— JOB —
Repeat the records verbatim, from the line containing "Image resolution: width=750" through the line containing "The width and", and give only those lines.

— DATA IN THIS EXERCISE —
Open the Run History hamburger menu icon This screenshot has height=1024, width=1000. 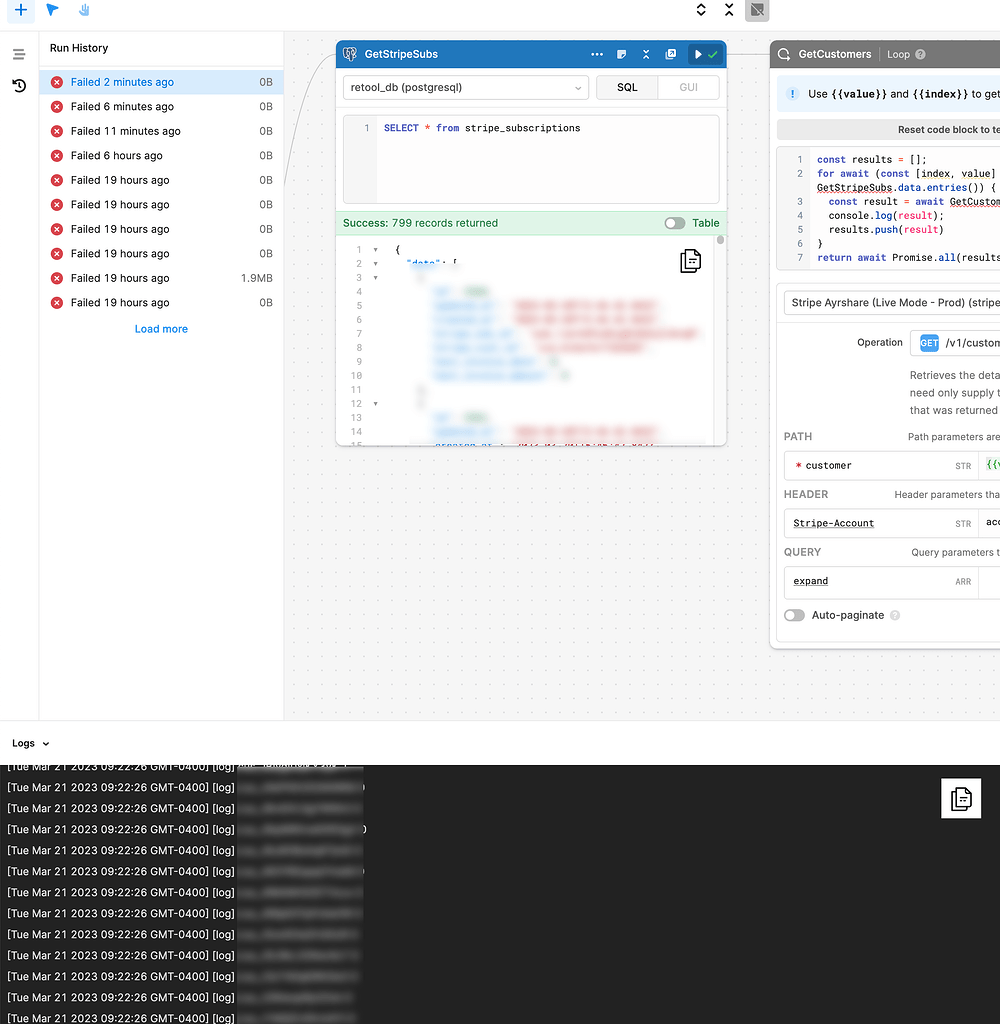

---

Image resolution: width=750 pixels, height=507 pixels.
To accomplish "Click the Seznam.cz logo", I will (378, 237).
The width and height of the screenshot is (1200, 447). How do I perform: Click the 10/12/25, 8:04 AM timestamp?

* * *

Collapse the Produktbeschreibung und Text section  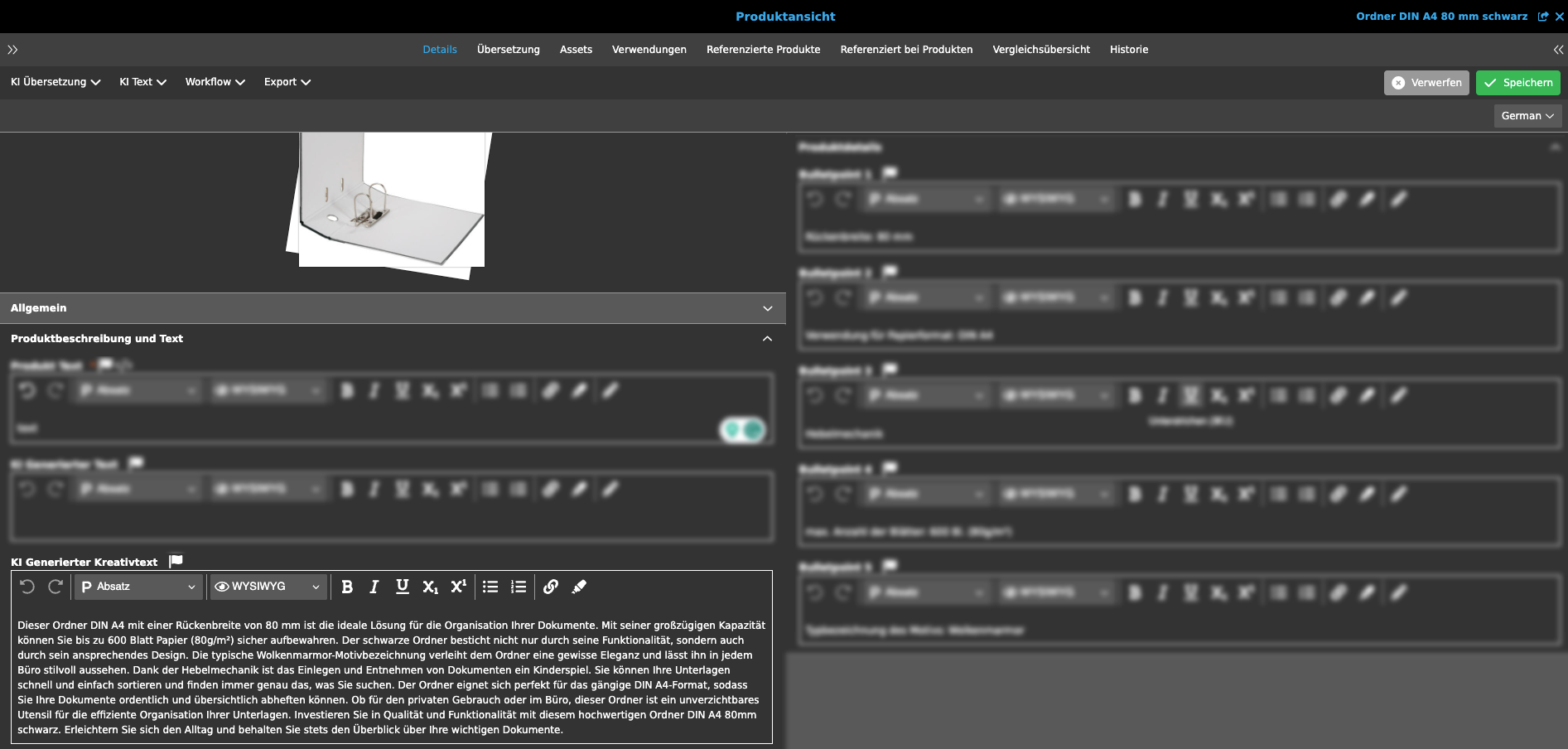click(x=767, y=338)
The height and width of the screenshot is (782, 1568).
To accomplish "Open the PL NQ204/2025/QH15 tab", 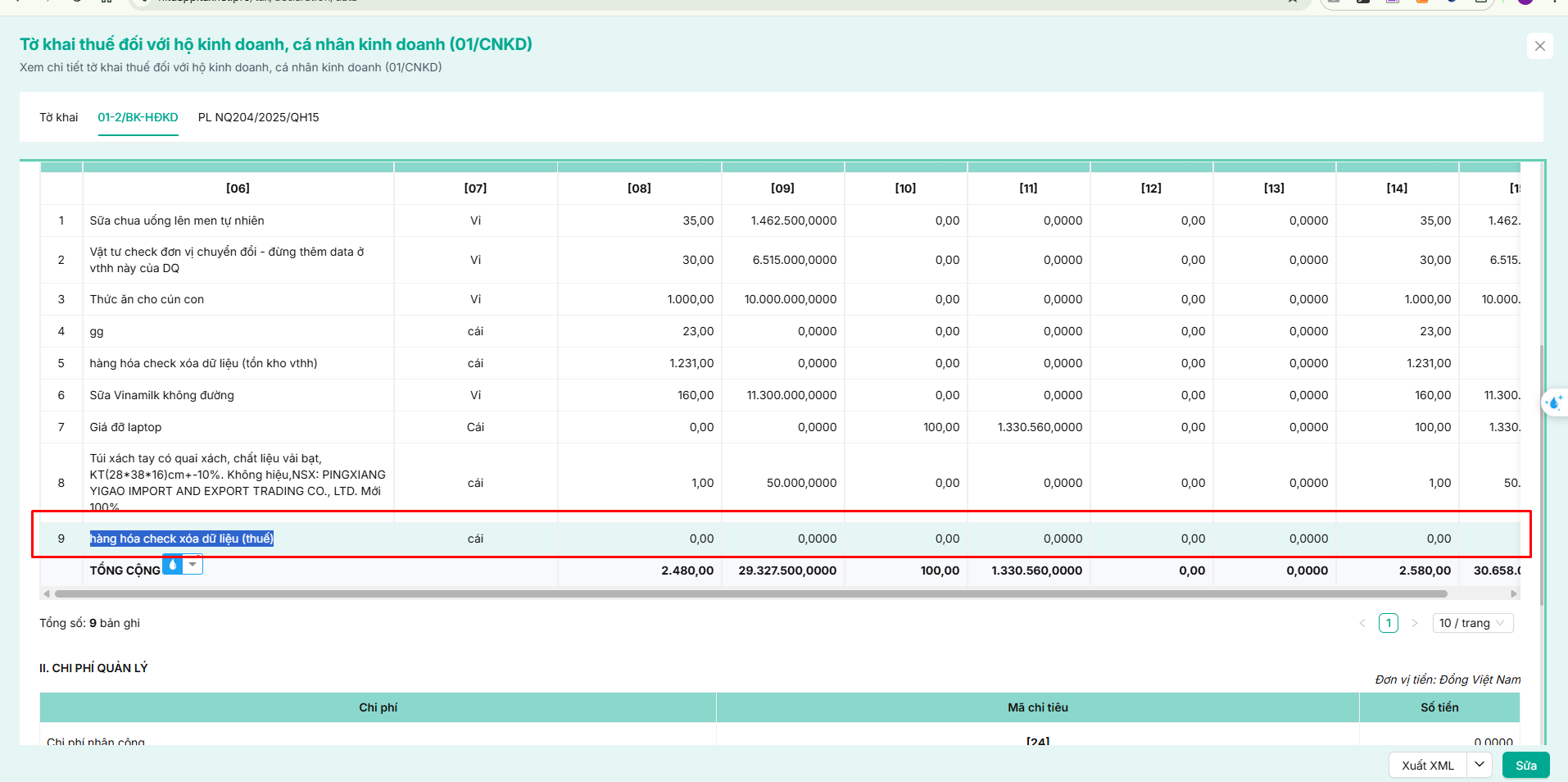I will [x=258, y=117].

— FINISHED EXERCISE —
Image resolution: width=750 pixels, height=507 pixels.
To accomplish "Click the Seznam.cz logo", I will (378, 237).
The width and height of the screenshot is (1200, 447). How do I perform: Click the 10/12/25, 8:04 AM timestamp?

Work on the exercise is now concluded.